- Silaban, c. 2018
- Born: 1 April 1953 Bogor, West Java, Indonesia
- Died: 6 August 2021 (aged 68) Jayapura, Papua, Indonesia
- Occupation: Doctor

= Tigor Silaban =

Indonesian doctor (1953–2021)

Tigor Silaban (1 April 1953 – 6 August 2021) was an Indonesian doctor.

He worked in remote parts of Papua for government clinics since his graduation from the University of Indonesia, and continued to work there for nearly forty years until his retirement in 2017.
==Early life and education==
Silaban was born in Bogor on 1 April 1953. His father, Friedrich Silaban, was a renowned architect. He graduated from Canisius College, Jakarta, and resumed his education at the University of Indonesia (UI)'s faculty of medicine. Silaban claimed that he applied at the Faculty of Medicine only at his father’s request, even though he had intended to study engineering—but he was accepted instead. Despite his reluctance, he managed to graduate. As a result, he made a written vow to work in Indonesia’s interior, far from Jakarta, and not to work as a private doctor.

==Career==
He began working in Papua in 1979, when after graduating he was assigned to the puskesmas (government clinic) in Oksibil in what was then Jayawijaya Regency. He was the only doctor there, and in an interview he remarked how a rumor of his murder nearly triggered a tribal war.

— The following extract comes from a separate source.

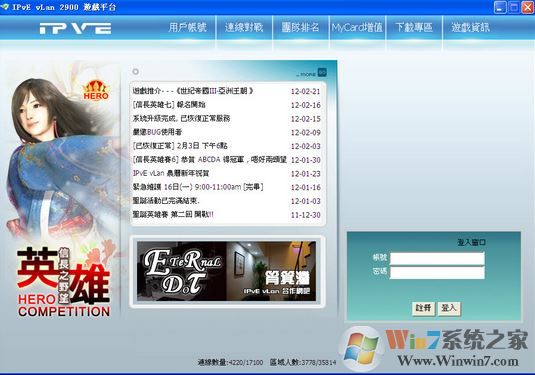The image size is (535, 375).
Task: Focus the 密碼 password input field
Action: [437, 272]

Due to the remoteness of his working locations, the clinic buildings were often simple wooden structures without any flooring. Silaban organized a radio network to allow the scattered clinics to communicate with one another. Although he was a general practitioner, the severe shortage of doctors in Papua meant that he often had to perform specialist surgeries when transporting patients to the provincial capital at Jayapura was not an option. He was then given the status of a formal civil servant and relocated to Wamena, and served as chief of the regency's health service until 1993. At some point, he returned to UI to study for a master's degree in public health.

Silaban was later promoted to become chief of the provincial health service, a position he would hold until his retirement in 2017. He also established a "parallel" health service which involved the training of non-medical staff in preventive care. He also mentored younger doctors working in Papua. After his retirement, he continued to work as a public health consultant, focusing on healthcare information systems and childhood nutrition. He died at a hospital in Jayapura on 6 August 2021 due to COVID-19. At the time of his death, he had four children.